Experts say negative gearing is having a greater impact on Australia’s rapidly rising house prices than Chinese investment.
But that statement comes with a qualification – it is very difficult to know what the level of Chinese investment in Australia’s residential real estate is because authorities do not have data that breaks things down that much.
One of Australia’s most respected economists on Tuesday called for the Abbott government to rein in surging house prices in Australia’s capital cities by putting an end to negative gearing for new investors.
Saul Eslake, chief economist from Bank of America Merrill Lynch, said negative gearing was contributing to the inflation of property prices to the point where Australians could find themselves in a “bubble situation.”
He said the Abbott government ought to consider ending negative gearing for new investors because it would help to reduce the amounts that are being borrowed.
If that happened, new investors would either start to pay less for properties or not buy as many because the tax incentives wouldn’t be there, and that would help to reduce property prices.
Negative gearing allows investors to deduct losses made on rental properties from their other income, thereby reducing their overall annual tax liability.
Mr Eslake’s call comes after the Reserve Bank warned this month that macro-prudential policies may be needed to keep a lid on the country’s soaring house prices.
The RBA said house price growth was being driven by investors, a large proportion of which are buying existing dwellings, rather than new dwellings, using negative gearing.
In its Financial Stability Review released last week, the Reserve Bank said strong demand by investors meant investor housing loans now accounted for about 40 per cent of all home loans.
It said it had become so concerned about Australia’s overheating property markets that it was openly questioning whether bank lending practices were “conservative enough”.

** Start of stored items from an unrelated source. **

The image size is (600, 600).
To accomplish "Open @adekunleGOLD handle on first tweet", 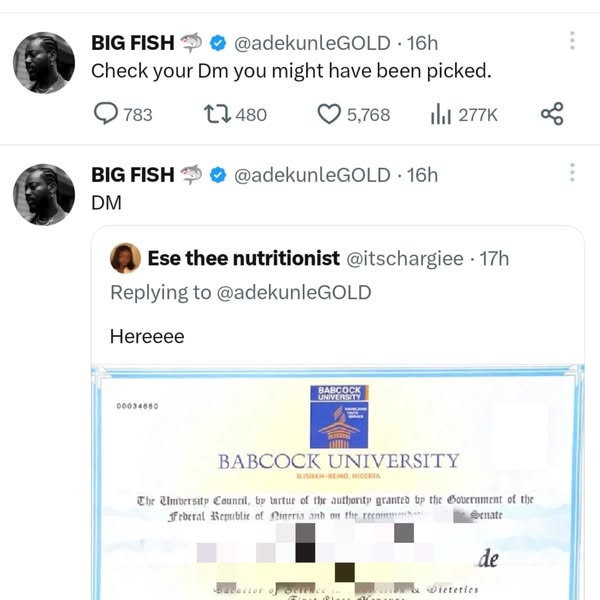I will (312, 43).
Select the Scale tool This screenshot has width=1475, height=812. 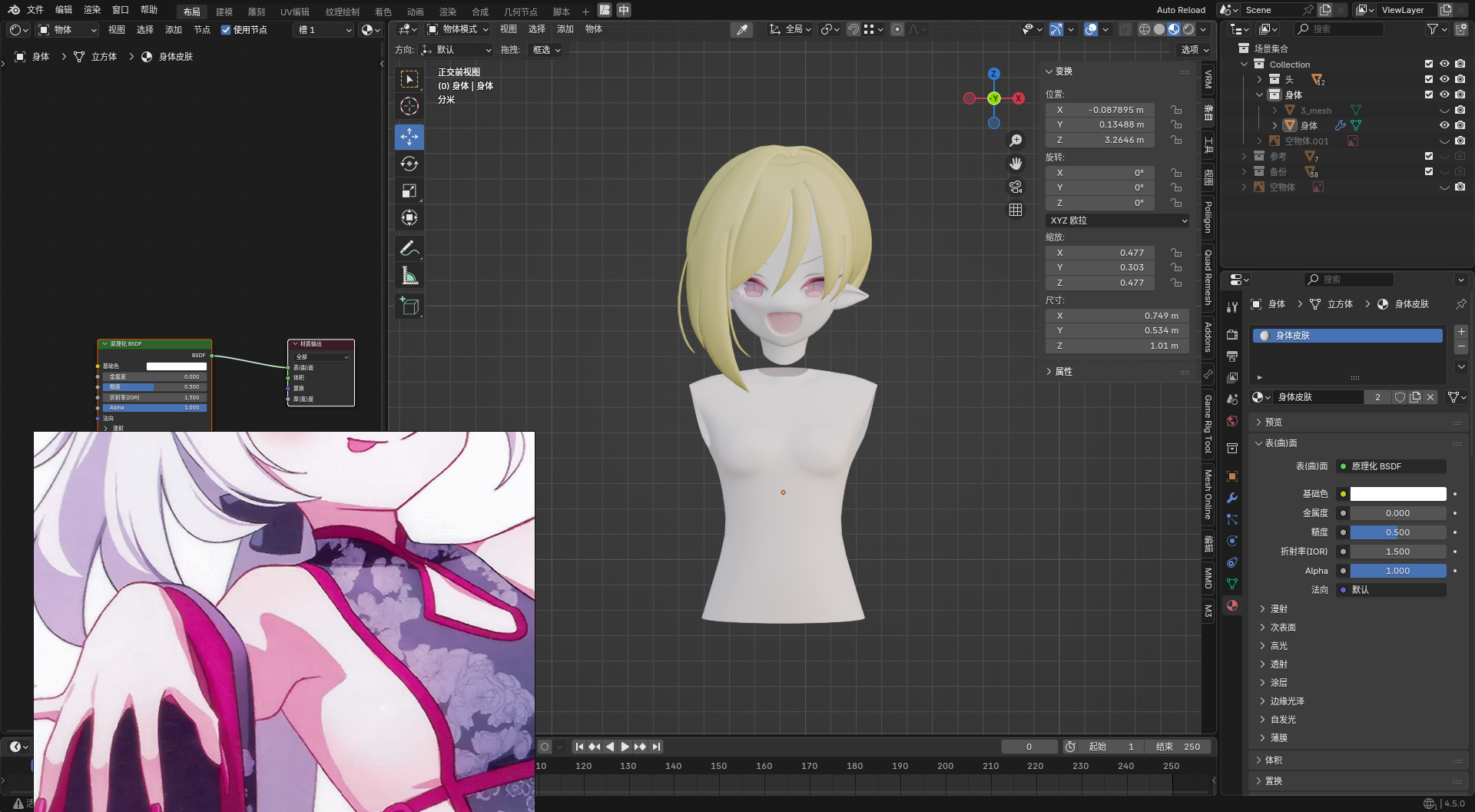(x=409, y=191)
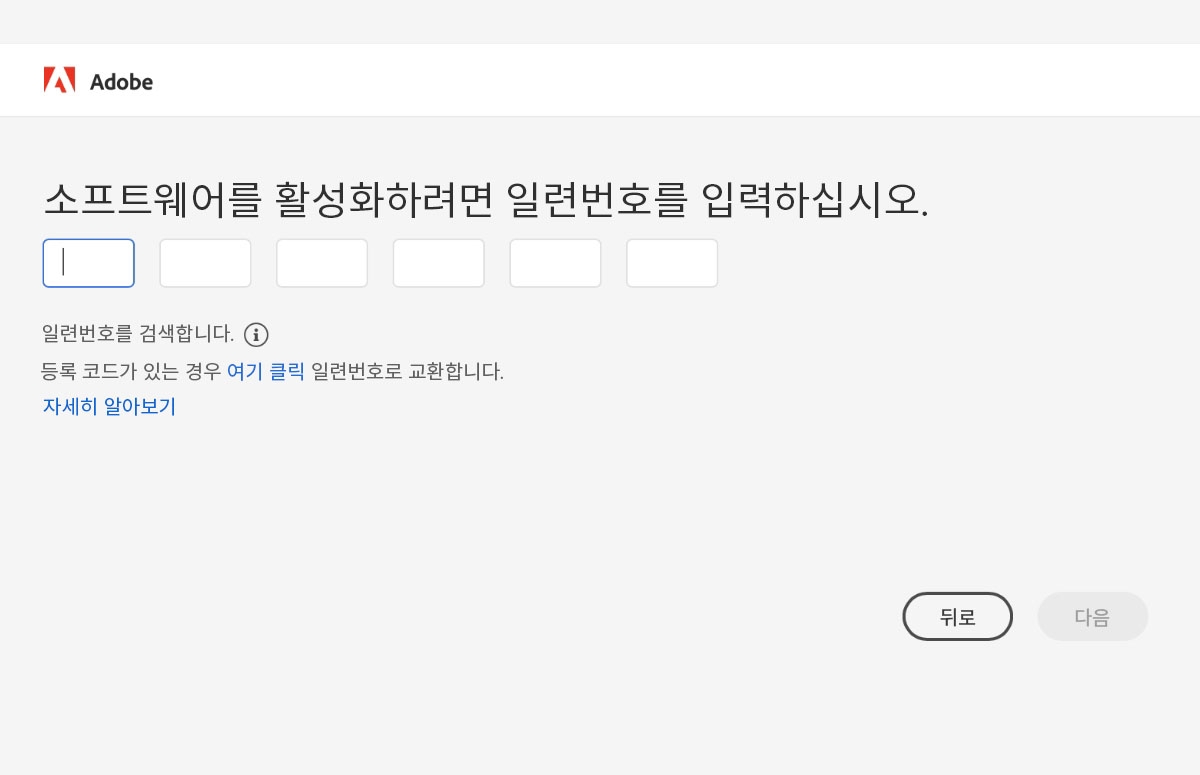
Task: Click the greyed-out 다음 next button
Action: click(1092, 616)
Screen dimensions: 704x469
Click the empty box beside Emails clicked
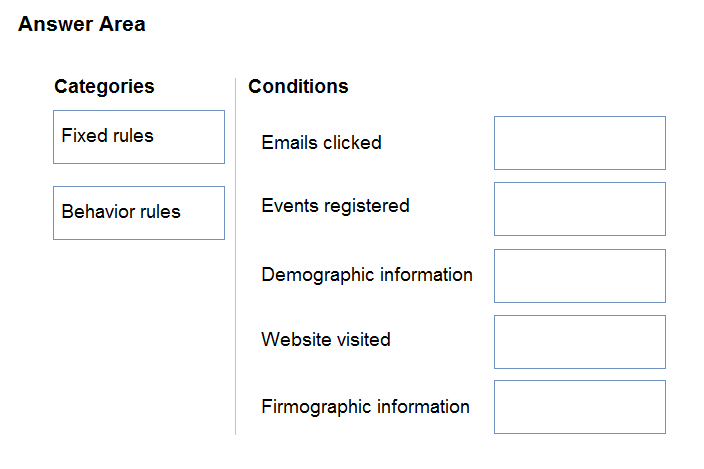click(x=580, y=143)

But the RBA’s warning, and Mr Eslake’s criticism of negative gearing, comes after repeated warnings from real estate agents about the level of Chinese investment in local real estate markets.
Real estate agents have been warning that foreigners have been circumventing Australian laws to buying existing properties in Australia, pushing prices up and forcing locals out of the market in the process.
That’s despite Foreign Investment Review Board data, from 2012/13, showing overall foreign investment in local residential property has fallen 18 per cent in the past two years.
The federal government responded to those warnings from real estate agents this year by asking the House of Representatives Economics Committee to investigate the impact of foreign investors on the housing market.
That committee is still investigating the problem.
On Monday night, Liberal MP Kelly O’Dwyer, chair of the House committee, said the Foreign Investment Review Board had failed to prosecute any foreigners for illegally buying Australian homes since 2006, and that it needed to be called to account.
But she could not say how many foreigners were buying Australian homes illegally.
And when asked about negative gearing, Ms O’Dwyer said she had no problem with the practice.
“I don’t see there being any need to actually change those rules [on negative gearing],” Ms O’Dwyer said.
“There are lots of unintended consequences that flow from changing rules such as negative gearing.”
But Mr Eslake said on Tuesday that negative gearing was a greater problem for rising house prices than foreign investment.
In the absence of reliable and detailed information on the extent of foreign investment in Australia, it was “almost impossible” to know how much Chinese investors – and investors from any other country – were investing in local real estate, he said, he said.
The Grattan Institute says negative gearing costs the federal government $2.4 billion a year, and there is “little justification for it”.
But Grattan Institute chief executive John Daley said Australia’s planning policies have the biggest impact on house prices – much bigger than foreign investment or the tax regime.
“The numbers on foreign investment are very difficult to gather, but it certainly looks as though they are not the major source of investment in Australian housing,” Mr Daley said.
“The essential problem is that land prices are very high, and land high prices are very high because land is a scarce resource and we’re making it much more scarce by making it very difficult to subdivide it.”